The Sisters of Charity Foundation of Cleveland’s fellowship, known as The Innovation Mission, is a powerful opportunity for accomplished professionals to advance their innovative ideas to change the trajectory of poverty in Cleveland. The five professionals we selected for The Innovation Mission began the fellowship in November 2017. We will be sharing their journey over the course of 18 months. Next in our fellows series: Dabney Conwell, vice president, Benjamin Rose Institute on Aging; executive director, Rose Centers for Aging Well.
Most of us know what it feels like to be lonely sometimes, but we’re lucky enough to have not had the experience of total isolation. For a large percentage of our nation’s seniors, isolation is increasingly normal – and with it, severe health issues and food insecurity.
Ohio has one of the largest older adult populations in the country, and it’s growing. The Scripps Center projects that the concentration of persons 60 years and older in Cuyahoga County will go from 21 percent in 2010 to 27 percent in 2020, and then to 31 percent in 2030. Our residents are living longer, but that doesn’t always equate to a better quality of life.
More than half of Cleveland’s older adults are poor, living right at or below the minimum income to be self-sufficient. These individuals are more likely to experience chronic illnesses like diabetes and heart disease, which have serious consequences and side effects that can land them in the hospital. Other health issues and low physical activity also contribute to hospital admission, and things aren’t much better when it’s time to go home from a stay.
Hospital best practices for discharge will often include the identification of patients at risk for readmission, and identification of a caregiver to help manage the discharge instructions. That’s helpful for those with access to a caregiver, but what about those individuals who go home to their lower socio-economic community alone?
The Center for Health Law and Policy Innovation at Harvard Law reports that food is a core component to preventing and recovering from hospital stays.
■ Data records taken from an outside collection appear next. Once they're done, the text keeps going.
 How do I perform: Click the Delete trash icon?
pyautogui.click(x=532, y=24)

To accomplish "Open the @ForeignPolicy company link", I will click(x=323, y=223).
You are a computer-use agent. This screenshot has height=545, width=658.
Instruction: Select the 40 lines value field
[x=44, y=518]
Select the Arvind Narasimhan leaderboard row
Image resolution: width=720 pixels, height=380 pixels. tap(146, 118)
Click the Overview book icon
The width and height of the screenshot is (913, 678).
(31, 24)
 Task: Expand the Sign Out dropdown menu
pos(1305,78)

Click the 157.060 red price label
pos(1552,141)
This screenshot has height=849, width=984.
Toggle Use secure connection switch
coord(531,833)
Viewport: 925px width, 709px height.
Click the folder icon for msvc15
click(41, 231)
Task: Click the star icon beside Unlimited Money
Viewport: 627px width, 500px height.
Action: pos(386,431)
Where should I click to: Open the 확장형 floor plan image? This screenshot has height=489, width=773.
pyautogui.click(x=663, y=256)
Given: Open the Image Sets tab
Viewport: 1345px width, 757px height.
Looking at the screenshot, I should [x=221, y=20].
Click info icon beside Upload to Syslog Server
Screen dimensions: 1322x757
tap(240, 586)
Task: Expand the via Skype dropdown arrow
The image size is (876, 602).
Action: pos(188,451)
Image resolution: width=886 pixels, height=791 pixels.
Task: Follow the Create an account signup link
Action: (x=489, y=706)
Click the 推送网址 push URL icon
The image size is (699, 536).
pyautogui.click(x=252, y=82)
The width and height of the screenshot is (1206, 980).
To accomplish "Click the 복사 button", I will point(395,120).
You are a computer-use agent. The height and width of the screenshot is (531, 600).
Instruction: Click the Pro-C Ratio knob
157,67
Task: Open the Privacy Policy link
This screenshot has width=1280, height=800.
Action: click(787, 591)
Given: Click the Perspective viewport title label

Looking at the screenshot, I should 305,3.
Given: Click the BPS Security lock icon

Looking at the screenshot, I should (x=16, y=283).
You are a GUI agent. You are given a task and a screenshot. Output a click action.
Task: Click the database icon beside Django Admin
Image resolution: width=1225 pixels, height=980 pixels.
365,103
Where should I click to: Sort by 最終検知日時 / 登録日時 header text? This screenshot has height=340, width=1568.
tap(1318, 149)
Some programs to incorporate nutrition into medical care have been implemented in small pockets around the country, but many are not sufficient for older recuperating adults who lack the physical capacity to prepare food, or the assistance of a caregiver.
If an older adult is frail or struggling physically, that may be a barrier to their ability to prepare food, especially if that preparation requires using an appliance that requires the user’s functional abilities, like a microwave or a toaster oven.
What if health care professionals could prescribe hot meals, delivered by a real person, who spends some time in the home and helps alleviate some of those feelings of isolation?
We know nutrition and hydration are keys to a healthy life, so why don’t we prescribe food like we prescribe medicine? I’m looking forward to exploring this idea over the next year. It’s my passion to ensure my voice influences programs, policies and practices for the assurances of higher quality of life for this specific group of older adults.